AIM OF THE EXERCISE
Once a line is found to contain "legend", copy it out of the listing.

RECORDED DATA
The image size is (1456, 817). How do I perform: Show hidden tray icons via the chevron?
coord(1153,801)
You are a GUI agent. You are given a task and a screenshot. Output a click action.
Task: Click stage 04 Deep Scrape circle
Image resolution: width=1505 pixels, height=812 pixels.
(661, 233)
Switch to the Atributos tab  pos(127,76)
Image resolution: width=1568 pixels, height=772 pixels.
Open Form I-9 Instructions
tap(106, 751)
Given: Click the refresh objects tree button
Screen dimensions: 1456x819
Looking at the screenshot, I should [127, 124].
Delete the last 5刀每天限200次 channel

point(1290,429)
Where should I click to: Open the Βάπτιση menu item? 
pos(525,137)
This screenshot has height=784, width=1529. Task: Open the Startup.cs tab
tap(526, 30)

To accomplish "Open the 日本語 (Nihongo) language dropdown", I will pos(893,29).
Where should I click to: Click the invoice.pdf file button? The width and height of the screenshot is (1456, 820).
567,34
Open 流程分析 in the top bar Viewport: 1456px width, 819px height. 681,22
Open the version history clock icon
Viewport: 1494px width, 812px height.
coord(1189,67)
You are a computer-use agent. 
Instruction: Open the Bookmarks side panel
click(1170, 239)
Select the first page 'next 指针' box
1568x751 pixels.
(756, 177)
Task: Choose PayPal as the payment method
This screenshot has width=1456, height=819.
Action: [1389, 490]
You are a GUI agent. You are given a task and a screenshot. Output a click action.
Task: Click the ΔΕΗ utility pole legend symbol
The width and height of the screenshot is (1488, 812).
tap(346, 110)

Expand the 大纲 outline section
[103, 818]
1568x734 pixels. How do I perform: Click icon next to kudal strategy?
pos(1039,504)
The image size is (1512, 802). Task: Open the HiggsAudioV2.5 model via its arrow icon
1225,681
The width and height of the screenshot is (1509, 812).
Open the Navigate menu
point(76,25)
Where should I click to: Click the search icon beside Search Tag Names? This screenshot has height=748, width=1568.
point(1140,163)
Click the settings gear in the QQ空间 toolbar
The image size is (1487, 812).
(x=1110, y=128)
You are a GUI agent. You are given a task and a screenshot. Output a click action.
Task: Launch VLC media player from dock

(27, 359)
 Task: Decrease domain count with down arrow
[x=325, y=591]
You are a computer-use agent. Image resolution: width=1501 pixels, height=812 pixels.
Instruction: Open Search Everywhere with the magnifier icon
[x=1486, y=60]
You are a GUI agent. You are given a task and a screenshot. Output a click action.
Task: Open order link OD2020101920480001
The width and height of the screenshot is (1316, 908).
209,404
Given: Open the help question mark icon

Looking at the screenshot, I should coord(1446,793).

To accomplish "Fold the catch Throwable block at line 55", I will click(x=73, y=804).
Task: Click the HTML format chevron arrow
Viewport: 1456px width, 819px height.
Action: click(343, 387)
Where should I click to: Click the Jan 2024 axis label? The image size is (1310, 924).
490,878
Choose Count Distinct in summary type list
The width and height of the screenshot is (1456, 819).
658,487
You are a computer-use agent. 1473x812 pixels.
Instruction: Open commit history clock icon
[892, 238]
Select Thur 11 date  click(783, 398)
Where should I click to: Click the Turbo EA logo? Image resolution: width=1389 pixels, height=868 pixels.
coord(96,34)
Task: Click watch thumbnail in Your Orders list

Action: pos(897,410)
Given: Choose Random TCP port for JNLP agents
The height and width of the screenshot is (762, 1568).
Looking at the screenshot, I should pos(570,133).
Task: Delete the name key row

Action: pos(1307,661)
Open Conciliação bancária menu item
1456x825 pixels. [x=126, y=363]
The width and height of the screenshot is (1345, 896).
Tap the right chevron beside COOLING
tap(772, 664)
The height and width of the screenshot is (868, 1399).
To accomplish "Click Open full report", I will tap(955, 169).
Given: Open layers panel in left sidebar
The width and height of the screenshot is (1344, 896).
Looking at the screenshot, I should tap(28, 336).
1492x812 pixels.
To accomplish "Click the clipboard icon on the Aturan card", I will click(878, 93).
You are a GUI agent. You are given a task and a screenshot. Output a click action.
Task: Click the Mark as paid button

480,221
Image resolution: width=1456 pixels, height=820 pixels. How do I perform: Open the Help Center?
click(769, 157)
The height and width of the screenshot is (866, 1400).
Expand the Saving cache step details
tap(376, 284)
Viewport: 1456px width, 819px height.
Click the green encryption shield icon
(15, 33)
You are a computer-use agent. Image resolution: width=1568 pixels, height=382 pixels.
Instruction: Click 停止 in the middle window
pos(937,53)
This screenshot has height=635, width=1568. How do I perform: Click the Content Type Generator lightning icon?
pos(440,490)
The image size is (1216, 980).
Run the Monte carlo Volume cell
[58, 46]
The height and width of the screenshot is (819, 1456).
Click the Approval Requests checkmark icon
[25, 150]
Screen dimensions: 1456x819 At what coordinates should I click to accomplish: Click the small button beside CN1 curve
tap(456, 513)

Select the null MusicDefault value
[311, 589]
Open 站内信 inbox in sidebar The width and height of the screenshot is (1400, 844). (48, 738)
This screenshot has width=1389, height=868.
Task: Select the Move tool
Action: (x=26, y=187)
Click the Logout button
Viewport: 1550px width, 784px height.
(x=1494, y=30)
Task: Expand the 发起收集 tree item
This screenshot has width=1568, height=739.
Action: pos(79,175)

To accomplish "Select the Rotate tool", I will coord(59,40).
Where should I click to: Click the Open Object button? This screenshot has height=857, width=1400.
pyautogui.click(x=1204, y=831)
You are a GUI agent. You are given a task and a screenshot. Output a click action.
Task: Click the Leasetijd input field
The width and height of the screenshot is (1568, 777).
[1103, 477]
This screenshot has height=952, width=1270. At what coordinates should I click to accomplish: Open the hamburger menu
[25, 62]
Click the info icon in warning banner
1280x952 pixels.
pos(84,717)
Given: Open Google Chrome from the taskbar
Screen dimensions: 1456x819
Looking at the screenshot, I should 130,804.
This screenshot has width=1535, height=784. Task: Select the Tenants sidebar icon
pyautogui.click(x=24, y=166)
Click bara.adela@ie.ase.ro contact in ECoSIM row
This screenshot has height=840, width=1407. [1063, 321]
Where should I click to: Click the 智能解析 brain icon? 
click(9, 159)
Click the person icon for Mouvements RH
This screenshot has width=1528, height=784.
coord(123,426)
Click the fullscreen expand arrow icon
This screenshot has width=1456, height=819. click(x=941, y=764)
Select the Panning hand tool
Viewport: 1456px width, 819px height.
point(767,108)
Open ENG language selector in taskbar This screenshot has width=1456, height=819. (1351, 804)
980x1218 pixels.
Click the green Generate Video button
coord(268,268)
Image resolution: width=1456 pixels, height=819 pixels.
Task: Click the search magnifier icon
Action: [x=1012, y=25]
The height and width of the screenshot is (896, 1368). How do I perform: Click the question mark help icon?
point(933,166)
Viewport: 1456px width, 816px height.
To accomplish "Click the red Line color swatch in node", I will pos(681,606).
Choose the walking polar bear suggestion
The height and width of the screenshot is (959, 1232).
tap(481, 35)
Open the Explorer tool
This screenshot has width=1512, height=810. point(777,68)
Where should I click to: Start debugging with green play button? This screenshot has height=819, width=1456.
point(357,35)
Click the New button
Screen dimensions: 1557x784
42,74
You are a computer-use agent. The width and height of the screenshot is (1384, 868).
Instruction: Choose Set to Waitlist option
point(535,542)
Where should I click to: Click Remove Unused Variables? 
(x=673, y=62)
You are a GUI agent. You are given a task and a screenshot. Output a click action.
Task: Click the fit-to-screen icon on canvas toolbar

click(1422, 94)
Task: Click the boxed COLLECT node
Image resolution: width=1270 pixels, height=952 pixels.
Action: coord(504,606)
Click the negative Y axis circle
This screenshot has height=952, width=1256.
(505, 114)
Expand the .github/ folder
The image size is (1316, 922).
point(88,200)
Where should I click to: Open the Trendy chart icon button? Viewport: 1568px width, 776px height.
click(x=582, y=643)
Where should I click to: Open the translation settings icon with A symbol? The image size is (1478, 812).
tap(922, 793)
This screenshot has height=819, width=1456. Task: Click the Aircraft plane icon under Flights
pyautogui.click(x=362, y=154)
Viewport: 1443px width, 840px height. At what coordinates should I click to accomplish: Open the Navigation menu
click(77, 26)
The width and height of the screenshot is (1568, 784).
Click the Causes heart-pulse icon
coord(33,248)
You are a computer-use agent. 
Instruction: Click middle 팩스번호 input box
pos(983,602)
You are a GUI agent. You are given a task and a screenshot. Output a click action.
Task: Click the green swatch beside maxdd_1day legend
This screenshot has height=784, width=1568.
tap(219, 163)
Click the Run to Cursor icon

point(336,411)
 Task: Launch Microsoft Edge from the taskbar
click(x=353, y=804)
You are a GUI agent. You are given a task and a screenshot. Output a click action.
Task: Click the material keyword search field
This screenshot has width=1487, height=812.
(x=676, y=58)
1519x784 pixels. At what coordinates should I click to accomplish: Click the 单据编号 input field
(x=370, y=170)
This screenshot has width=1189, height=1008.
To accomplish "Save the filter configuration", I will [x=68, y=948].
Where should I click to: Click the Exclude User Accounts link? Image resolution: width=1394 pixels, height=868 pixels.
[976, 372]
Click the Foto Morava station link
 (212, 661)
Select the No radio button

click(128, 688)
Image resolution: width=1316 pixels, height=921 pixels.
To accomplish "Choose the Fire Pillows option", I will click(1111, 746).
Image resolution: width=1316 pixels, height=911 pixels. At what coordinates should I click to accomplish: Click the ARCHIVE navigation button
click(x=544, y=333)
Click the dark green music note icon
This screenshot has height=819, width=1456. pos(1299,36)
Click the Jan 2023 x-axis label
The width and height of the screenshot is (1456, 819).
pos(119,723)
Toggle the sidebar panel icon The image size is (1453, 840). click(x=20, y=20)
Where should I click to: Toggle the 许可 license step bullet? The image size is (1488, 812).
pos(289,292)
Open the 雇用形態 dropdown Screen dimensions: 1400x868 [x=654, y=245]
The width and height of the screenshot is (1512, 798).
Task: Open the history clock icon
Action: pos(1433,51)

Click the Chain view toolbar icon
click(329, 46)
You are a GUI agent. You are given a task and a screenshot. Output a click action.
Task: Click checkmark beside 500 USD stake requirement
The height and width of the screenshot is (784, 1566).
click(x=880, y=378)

EXPECTED ANSWER
Task: Click the ΔΕΗ utility pole legend symbol
Task: Click the green swatch beside maxdd_1day legend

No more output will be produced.